SOURCE MATERIAL Start Marker

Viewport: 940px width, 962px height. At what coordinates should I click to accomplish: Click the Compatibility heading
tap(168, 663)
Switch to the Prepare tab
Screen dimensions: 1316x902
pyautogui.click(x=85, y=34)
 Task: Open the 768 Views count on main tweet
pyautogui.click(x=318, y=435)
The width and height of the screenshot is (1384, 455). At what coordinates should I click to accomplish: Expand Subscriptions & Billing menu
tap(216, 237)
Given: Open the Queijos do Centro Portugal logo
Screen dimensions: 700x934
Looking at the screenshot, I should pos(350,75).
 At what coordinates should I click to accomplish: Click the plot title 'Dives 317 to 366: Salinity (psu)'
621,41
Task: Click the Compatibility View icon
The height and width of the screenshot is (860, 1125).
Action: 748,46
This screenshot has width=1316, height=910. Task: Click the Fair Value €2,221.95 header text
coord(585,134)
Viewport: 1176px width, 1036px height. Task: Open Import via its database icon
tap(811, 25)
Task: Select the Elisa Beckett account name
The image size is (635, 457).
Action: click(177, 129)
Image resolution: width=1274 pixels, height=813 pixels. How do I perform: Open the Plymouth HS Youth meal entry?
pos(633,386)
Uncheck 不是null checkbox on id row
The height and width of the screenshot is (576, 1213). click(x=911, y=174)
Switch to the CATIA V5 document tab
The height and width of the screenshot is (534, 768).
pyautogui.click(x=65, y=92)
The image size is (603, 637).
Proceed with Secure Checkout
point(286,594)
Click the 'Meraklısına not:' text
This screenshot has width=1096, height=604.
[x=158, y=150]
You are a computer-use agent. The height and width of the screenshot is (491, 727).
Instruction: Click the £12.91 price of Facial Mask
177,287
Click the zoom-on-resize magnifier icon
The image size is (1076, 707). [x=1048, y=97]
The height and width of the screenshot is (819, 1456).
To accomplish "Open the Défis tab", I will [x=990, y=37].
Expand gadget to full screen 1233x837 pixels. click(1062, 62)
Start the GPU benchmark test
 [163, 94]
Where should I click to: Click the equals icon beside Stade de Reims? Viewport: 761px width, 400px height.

SOURCE MATERIAL End Marker

=== WHAT TO WORK ON ===
To complete this exercise, set down every line above exactly once more.

=== EXPECTED OUTPUT ===
Viewport: 940px width, 962px height. At what coordinates should I click to accomplish: Click the Compatibility heading
tap(168, 663)
Switch to the Prepare tab
Screen dimensions: 1316x902
pyautogui.click(x=85, y=34)
 Task: Open the 768 Views count on main tweet
pyautogui.click(x=318, y=435)
The width and height of the screenshot is (1384, 455). At what coordinates should I click to accomplish: Expand Subscriptions & Billing menu
tap(216, 237)
Given: Open the Queijos do Centro Portugal logo
Screen dimensions: 700x934
Looking at the screenshot, I should pos(350,75).
 At what coordinates should I click to accomplish: Click the plot title 'Dives 317 to 366: Salinity (psu)'
621,41
Task: Click the Compatibility View icon
The height and width of the screenshot is (860, 1125).
Action: 748,46
This screenshot has width=1316, height=910. Task: Click the Fair Value €2,221.95 header text
coord(585,134)
Viewport: 1176px width, 1036px height. Task: Open Import via its database icon
tap(811, 25)
Task: Select the Elisa Beckett account name
The image size is (635, 457).
Action: click(177, 129)
Image resolution: width=1274 pixels, height=813 pixels. How do I perform: Open the Plymouth HS Youth meal entry?
pos(633,386)
Uncheck 不是null checkbox on id row
The height and width of the screenshot is (576, 1213). click(x=911, y=174)
Switch to the CATIA V5 document tab
The height and width of the screenshot is (534, 768).
pyautogui.click(x=65, y=92)
The image size is (603, 637).
Proceed with Secure Checkout
point(286,594)
Click the 'Meraklısına not:' text
This screenshot has width=1096, height=604.
[x=158, y=150]
You are a computer-use agent. The height and width of the screenshot is (491, 727).
Instruction: Click the £12.91 price of Facial Mask
177,287
Click the zoom-on-resize magnifier icon
The image size is (1076, 707). [x=1048, y=97]
The height and width of the screenshot is (819, 1456).
To accomplish "Open the Défis tab", I will [x=990, y=37].
Expand gadget to full screen 1233x837 pixels. click(1062, 62)
Start the GPU benchmark test
 [163, 94]
Where should I click to: Click the equals icon beside Stade de Reims? Viewport: 761px width, 400px height.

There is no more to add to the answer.